**TASKS**
1. Summarize the passage on murder in two sentences.
2. Answer these questions from the passage on murder:
(a) Out of what feelings did Cain kill Abel?
(b) Which chapter and verse of Romans does the passage cite?
(c) Whom does the passage list as people we might start cursing?

**SELECTED PASSAGE**
○ ○ ○ ○ ○ ○ ○

The first murder is found at the start of the Bible when Cain slew his brother Abel (Genesis 4:8). Cain was jealous of his brother’s goodness and his acceptability with God. Out of anger and envy he killed his innocent brother. Jesus mentions this archetypal murder when he says: “… upon you may come all the righteous blood of innocent Abel to the blood of Zechariah … who you murdered …” (Mathew 23:35).
Even if the murderer gets away with it in this life, he will not do so when he faces the Judge of all men.
Most of us may read this and feel we have not sinned in this way. Murder is abhorrent to us. Yet Jesus teaches us that murder is not only achieved by the literal shedding of blood, for we can murder people with the words we say and the attitude we adopt. In our reading today which is from the Sermon on the Mount, he says: “whoever insults … whoever says, ‘You fool!’ shall be liable to the hell of fire” (Matthew 5: 21-22).
Our curses can be powerful and self-fulfilling. If we get angry or frustrated and start cursing children (especially our own), or other car drivers, or our boss, or work colleagues, we will end up doing them (and maybe ourselves too) irreparable harm.
But rather, as St Paul says, “Bless those who persecute you; bless and do not curse them” (Romans 12:14). Let us give life to people, rather than rob them of it.
Thank you Lord for those who have loved me and built me up. May I do good to others and not harm. Amen.
1 Whom did Moses murder?
2 Why did David not take King Saul’s life in the desert cave?

○ ○ ○ ○ ○ ○ ○

Dataset entries
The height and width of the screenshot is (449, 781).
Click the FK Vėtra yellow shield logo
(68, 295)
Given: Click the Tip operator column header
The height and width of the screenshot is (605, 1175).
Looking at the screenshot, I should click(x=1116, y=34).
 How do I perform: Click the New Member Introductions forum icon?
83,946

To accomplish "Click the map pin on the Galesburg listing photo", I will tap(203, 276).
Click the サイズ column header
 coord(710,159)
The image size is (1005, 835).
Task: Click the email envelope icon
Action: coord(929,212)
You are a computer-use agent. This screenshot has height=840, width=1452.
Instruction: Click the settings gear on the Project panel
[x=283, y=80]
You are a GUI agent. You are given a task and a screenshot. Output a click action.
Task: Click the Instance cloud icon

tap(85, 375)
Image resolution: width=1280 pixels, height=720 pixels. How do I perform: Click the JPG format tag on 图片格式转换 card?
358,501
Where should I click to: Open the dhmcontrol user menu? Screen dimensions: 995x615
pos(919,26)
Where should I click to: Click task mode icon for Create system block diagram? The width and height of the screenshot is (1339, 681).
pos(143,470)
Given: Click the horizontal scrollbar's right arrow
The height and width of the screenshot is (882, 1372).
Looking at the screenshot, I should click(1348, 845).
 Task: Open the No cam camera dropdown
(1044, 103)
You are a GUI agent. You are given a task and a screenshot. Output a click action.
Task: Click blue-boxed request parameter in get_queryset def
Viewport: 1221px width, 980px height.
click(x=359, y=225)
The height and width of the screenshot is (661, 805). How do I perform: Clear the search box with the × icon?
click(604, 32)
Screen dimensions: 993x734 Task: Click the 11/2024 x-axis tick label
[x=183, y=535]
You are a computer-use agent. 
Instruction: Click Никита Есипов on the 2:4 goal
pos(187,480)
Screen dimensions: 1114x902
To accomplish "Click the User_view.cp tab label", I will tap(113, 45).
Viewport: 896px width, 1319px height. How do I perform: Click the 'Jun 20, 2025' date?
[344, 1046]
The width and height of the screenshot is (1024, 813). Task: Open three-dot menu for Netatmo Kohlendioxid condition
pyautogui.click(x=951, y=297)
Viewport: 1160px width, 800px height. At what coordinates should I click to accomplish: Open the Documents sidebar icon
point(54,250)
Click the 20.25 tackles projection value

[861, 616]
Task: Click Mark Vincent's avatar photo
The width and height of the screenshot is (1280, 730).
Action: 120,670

○ ○ ○ ○ ○ ○ ○

**PER-TASK OUTPUTS**
1. The passage begins with Cain, who killed his innocent brother Abel out of anger and envy, and says Jesus teaches that murder can also be done through the words we say and the attitude we adopt. It warns that cursing others can do them irreparable harm and, quoting St Paul, urges blessing those who persecute us instead of cursing them.

2.
(a) Anger and envy.
(b) Romans 12:14.
(c) Children (especially our own), other car drivers, our boss, and work colleagues.